[Start of Attachment]
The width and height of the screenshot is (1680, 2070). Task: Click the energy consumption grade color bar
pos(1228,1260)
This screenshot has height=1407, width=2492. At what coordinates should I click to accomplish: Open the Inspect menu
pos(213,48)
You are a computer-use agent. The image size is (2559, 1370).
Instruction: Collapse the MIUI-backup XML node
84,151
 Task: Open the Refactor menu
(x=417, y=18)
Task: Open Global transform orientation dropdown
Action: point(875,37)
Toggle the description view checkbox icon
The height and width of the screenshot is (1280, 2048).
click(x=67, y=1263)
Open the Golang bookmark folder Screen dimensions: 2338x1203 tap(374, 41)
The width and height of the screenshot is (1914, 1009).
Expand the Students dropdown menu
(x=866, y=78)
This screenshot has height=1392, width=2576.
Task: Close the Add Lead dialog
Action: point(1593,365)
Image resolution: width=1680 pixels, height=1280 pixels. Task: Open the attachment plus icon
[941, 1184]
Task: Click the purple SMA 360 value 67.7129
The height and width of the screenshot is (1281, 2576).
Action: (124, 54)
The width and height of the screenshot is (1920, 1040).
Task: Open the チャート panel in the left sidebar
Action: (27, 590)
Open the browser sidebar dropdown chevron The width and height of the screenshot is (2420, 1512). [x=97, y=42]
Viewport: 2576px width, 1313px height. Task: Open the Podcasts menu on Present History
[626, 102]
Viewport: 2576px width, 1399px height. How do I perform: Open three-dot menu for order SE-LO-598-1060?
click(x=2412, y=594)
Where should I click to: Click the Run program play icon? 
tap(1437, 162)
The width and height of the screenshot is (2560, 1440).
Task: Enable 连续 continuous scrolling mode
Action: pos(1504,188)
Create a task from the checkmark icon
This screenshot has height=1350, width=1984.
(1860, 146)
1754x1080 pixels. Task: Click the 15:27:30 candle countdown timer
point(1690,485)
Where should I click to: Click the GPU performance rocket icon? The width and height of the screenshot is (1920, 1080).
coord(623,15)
[End of Attachment]
Instructions for the task
A faithful copy is required of the lines from the one with "Where should I click to: Click the GPU" through the last line of the data; please add nothing.

Result for this task
Where should I click to: Click the GPU performance rocket icon? The width and height of the screenshot is (1920, 1080).
coord(623,15)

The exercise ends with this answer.